The Igel Column, 23m high, is one of the best known Roman burial columns in Germany. A coloured reconstruction of this column is located at the Rhenish State Museum in Trier. The column is UNESCO World Heritage and was scanned by ArcTron 3D in 2012 using high-resolution 3D technologies. The original monument in Igel a.d. Mosel was recorded in 2013.

The burial column was built around 250 AD for the brothers Lucius Secundinius Aventinus and Lucius Secundinius Securus. It is decorated with reliefs showing everyday life scenes of cloth merchants as well as mythological images. Aside from its fuction as a burial column, the monument might also have been an advertisement for the drapery trade of the Secundians in Roman Trier.
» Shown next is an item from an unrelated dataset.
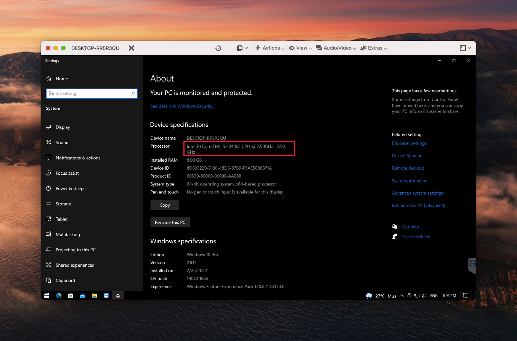
Task: Click the Rename this PC button
Action: pyautogui.click(x=170, y=222)
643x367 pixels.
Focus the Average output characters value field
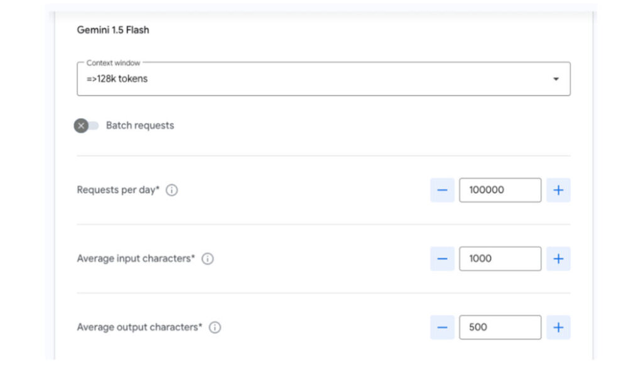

At first, single reliefs were recorded with highest precision by a structured light scanner. Afterwards, the whole monument was recorded. We employed a combination of 3D laser scanning and 3D photogrammetry. Scans and detail images were taken from a lifting platform. A camera drone recorded additional material from the top of the column.

All scanning data was processed by several engineers at our headquarters near Regensburg. Different software packages were deployed for processing and texturing the 3D model. Photorealistically textured high-resolution 3D models as well as orthophotos (monochrome and coloured) were developed with our 3D information system aSPECT 3D. They are the basis for restoration work.

The deployment of these combined scanning technologies allows a cost effective high-resolution documentation of such objects.